Pygmalion – 224 pages. Traduction de Benjamin Kuntzer

Retour de chronique du Bifrost 106

Deuxième tome de la série des Enfants indocilesDe brindilles et d’os s’intéresse aux jumelles Jack et Jill, déjà présentes dans le premier opus (Les Portes perdues, évoqué dans les colonnes de notre 105e livraison) puisqu’elles étaient pensionnaires dans l’orphelinat d’Eleanore West. À douze ans, elles ont découvert, dans une malle à vêtements laissée au grenier par leur grand-mère adorée, un escalier descendant vers un monde magique. Rentrées chez elles après cinq années passées dans les Landes, leur retour inattendu avait causé à leurs parents plus d’embarras que de joie. Chester et Serena Wolcott les avaient d’ailleurs remplacées par un petit garçon parfait qui rendait leur famille tout aussi parfaite.

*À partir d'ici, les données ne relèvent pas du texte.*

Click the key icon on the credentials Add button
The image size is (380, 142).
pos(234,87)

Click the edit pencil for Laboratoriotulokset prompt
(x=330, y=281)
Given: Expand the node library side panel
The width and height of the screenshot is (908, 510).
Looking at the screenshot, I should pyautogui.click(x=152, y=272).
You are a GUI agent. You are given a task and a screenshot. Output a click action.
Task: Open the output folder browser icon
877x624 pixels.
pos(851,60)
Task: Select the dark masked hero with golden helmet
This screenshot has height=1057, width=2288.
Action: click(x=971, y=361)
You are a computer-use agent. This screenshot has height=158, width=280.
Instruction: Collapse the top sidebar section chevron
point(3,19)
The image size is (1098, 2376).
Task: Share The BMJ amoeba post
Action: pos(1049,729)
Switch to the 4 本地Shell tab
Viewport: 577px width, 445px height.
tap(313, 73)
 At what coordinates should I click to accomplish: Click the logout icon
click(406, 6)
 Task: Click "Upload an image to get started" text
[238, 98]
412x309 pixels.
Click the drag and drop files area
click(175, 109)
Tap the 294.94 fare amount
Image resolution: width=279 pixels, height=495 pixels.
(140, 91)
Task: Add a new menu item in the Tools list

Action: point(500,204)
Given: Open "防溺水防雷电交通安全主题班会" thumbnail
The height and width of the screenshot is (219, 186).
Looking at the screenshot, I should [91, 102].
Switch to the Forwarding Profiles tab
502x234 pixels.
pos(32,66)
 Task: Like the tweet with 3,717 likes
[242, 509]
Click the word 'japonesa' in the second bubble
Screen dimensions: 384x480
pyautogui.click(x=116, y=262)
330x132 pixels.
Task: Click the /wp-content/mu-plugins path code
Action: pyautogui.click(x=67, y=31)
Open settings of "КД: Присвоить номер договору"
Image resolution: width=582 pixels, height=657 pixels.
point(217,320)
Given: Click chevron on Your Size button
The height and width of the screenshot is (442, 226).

En un sens, Jack et Jill avaient servi de brouillon. Personne n’aurait imaginé les Wolcott dans le rôle de parents, encore moins aimants. Ils appréciaient le calme, l’ordre, la routine, leur intérieur impeccable et leurs plates-bandes fleuries. Des aspirations difficilement compatibles avec un enfant, et encore moins deux. Mais avoir un fils, pour Chester, signifiait renforcer ses liens avec ses collègues et supérieurs déjà chefs de famille, et démontrer son sens des responsabilités. Un passeport pour faire décoller sa carrière. Pour son épouse, une fille à admirer renforcerait son prestige social. De très mauvaises raisons pour concevoir un enfant. Les Wolcott tenaient à leur perfection, et pour contrer la déception d’avoir des jumelles, ils assignèrent des rôles bien précis à leurs filles, sans, bien entendu, tenir compte de leur personnalité. À vrai dire, ils n’avaient même pas imaginé qu’elles pouvaient en avoir une. Sous la férule de sa mère, Jacqueline devint une petite princesse, calme, jolie, polie, n’abîmant jamais ses jolies robes. Sous l’influence de son père, Jillian se transforma en un garçon manqué aux cheveux court, joueuse de foot et toujours partante pour une aventure si possible salissante. Seule oasis de bonheur dans cette famille dysfonctionnelle, Louise, leur grand-mère, appelée en renfort à la naissance des jumelles et renvoyée chez elle sans ménagement lorsqu’elles avaient cinq ans.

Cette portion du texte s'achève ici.